* _What the task requires_
Retype the lines below word for word, everything from the line containing "Task: Click the phrase" down to the last line. Leave the pictures out of your copy.

(Element and text location data)
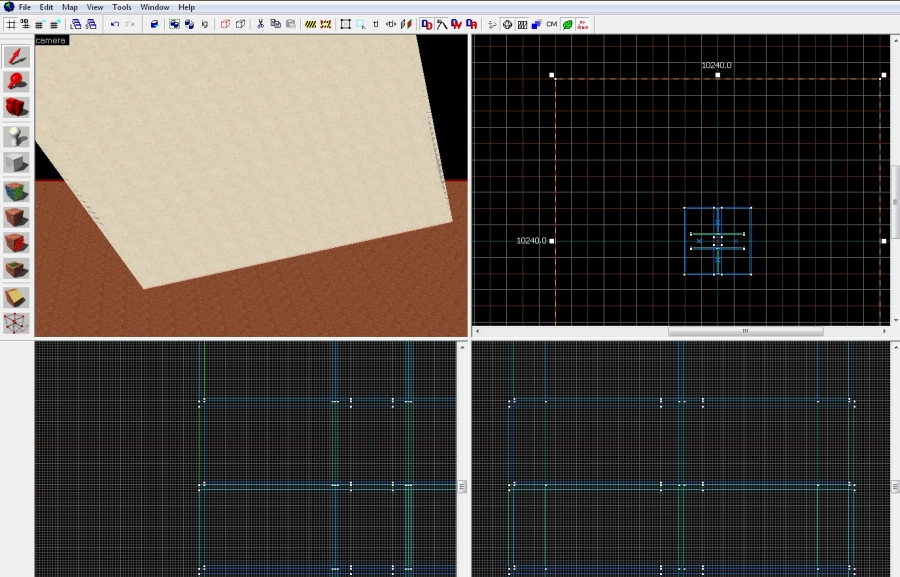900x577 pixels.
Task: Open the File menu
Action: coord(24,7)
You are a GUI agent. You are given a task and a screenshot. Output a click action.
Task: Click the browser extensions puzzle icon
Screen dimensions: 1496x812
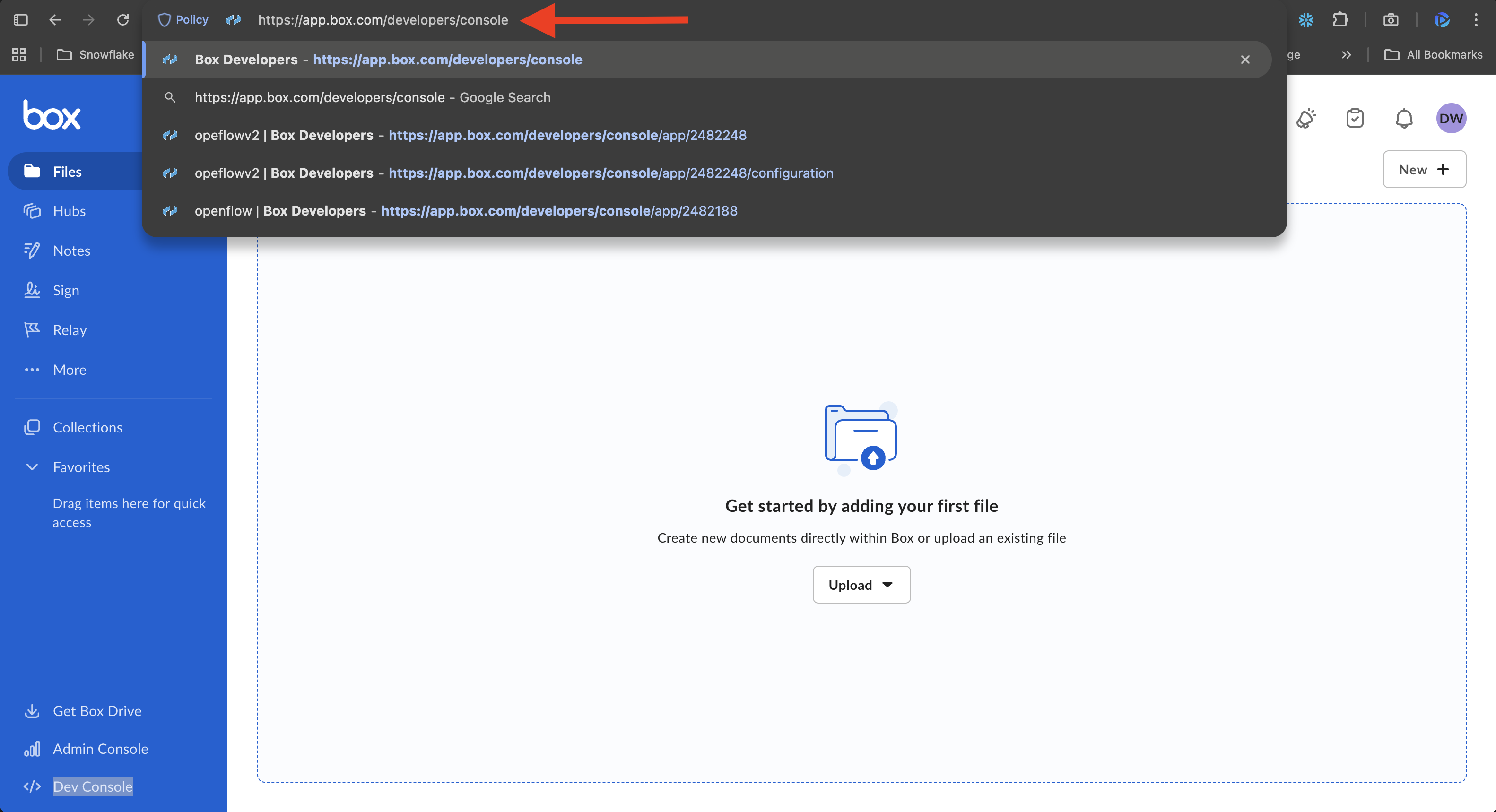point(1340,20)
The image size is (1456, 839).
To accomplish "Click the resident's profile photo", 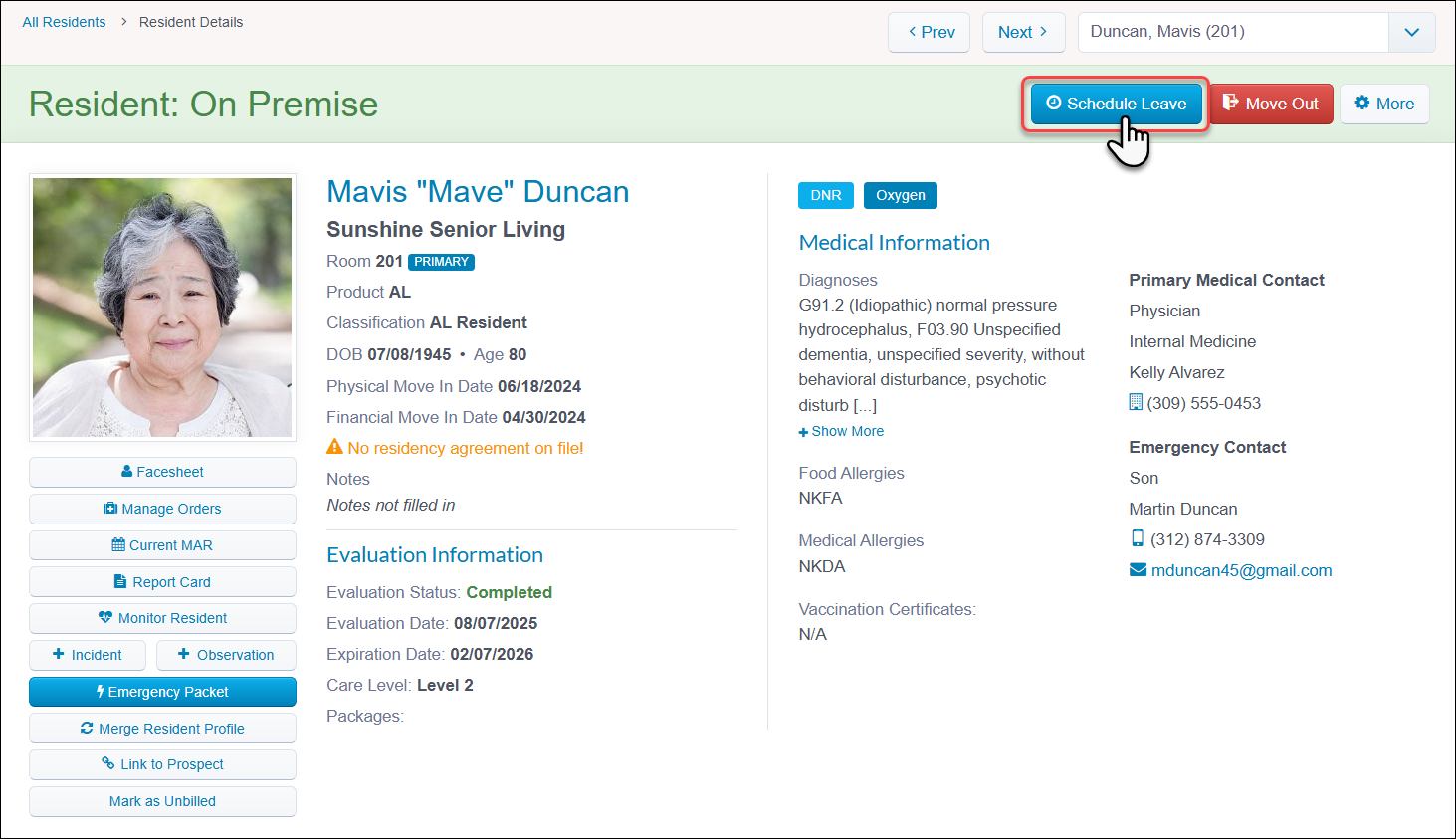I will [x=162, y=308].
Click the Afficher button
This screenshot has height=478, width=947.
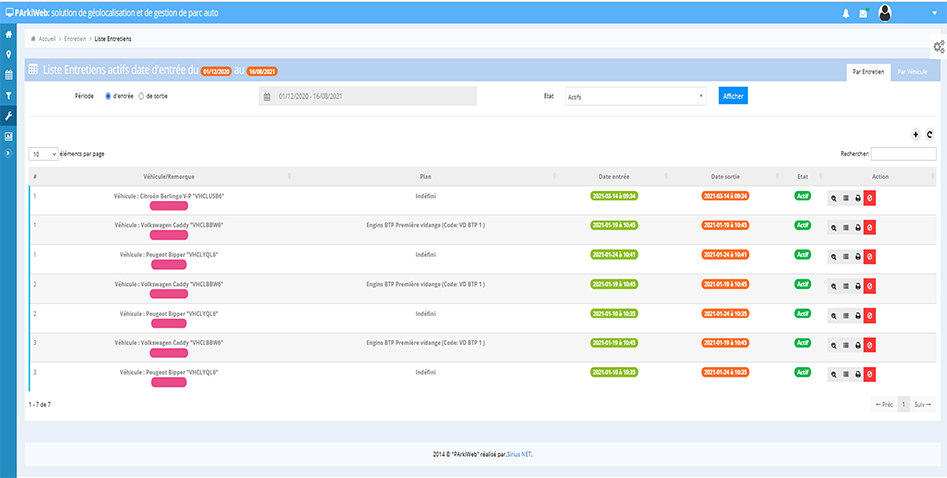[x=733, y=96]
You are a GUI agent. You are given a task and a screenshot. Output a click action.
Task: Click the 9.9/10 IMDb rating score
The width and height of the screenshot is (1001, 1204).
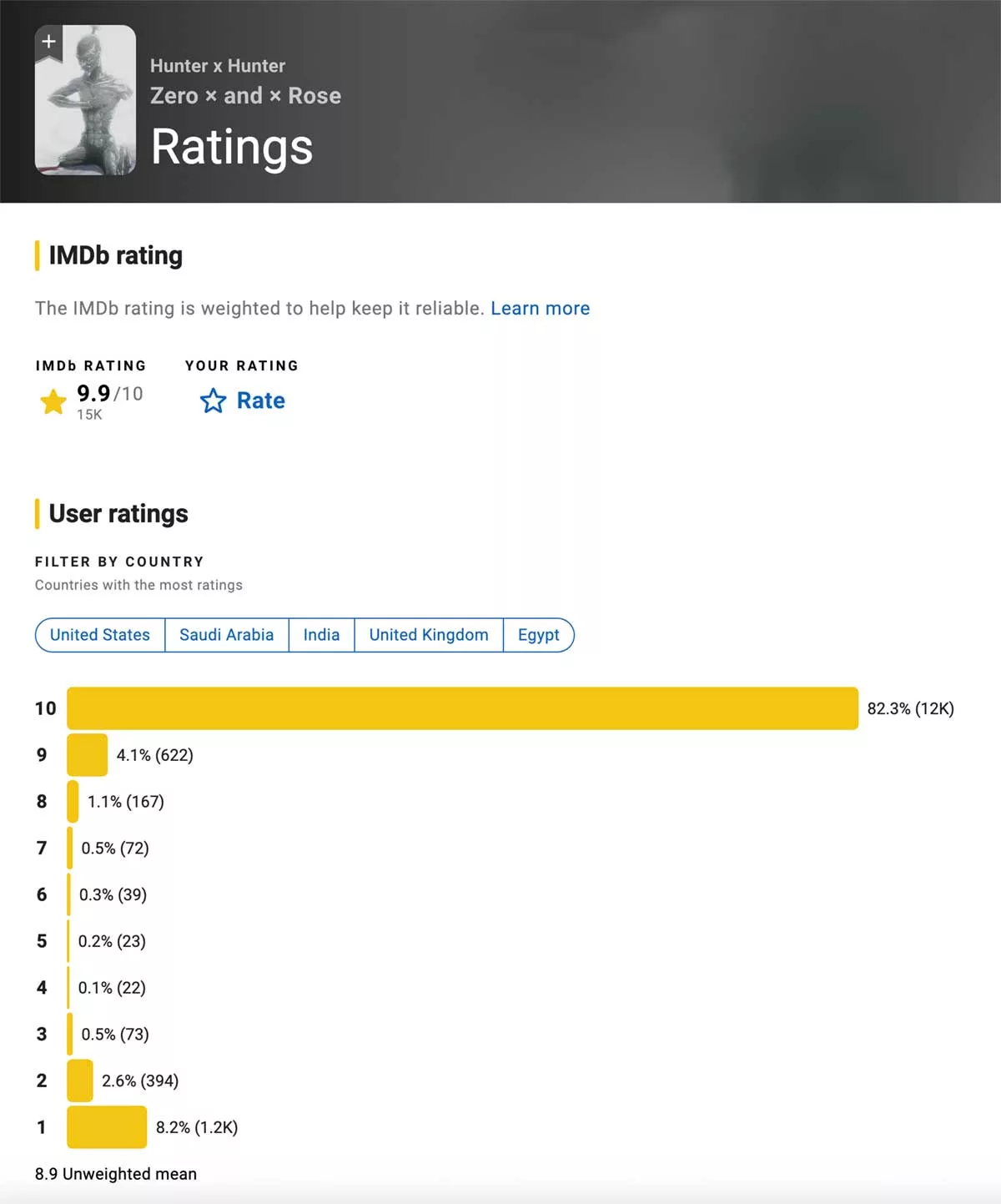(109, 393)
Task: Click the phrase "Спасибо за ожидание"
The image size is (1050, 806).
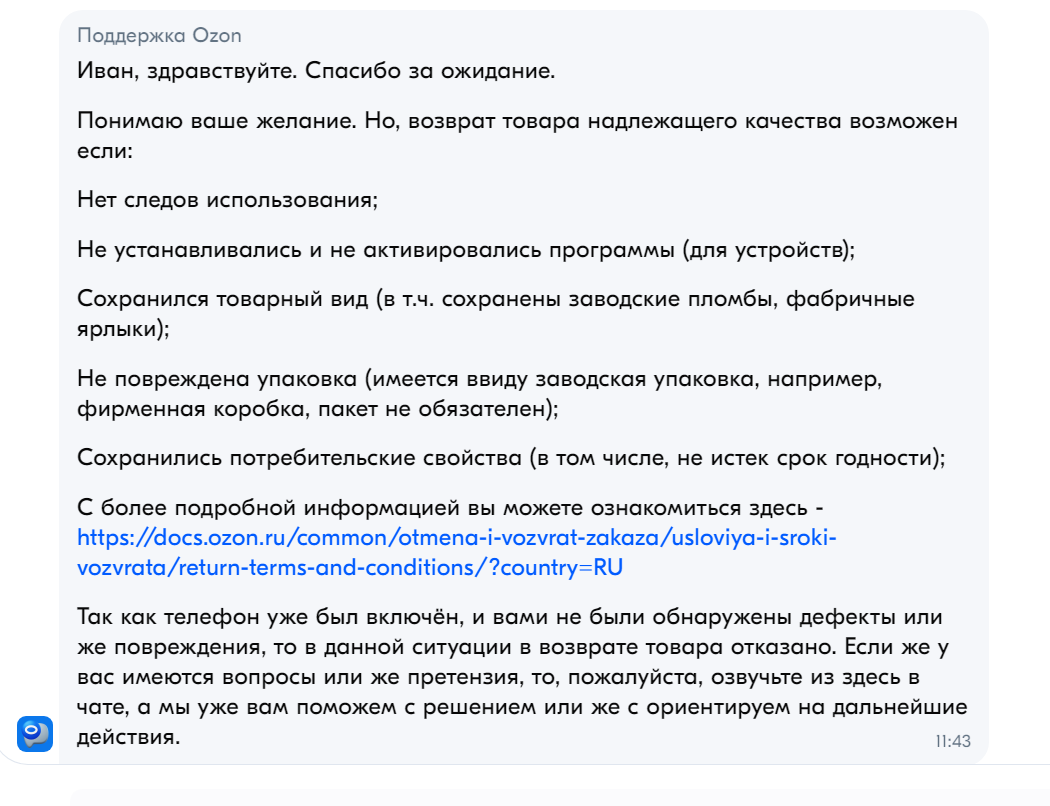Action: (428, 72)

* _Solved exercise_
Task: Click the phrase "Спасибо за ожидание"
The image size is (1050, 806).
Action: (428, 72)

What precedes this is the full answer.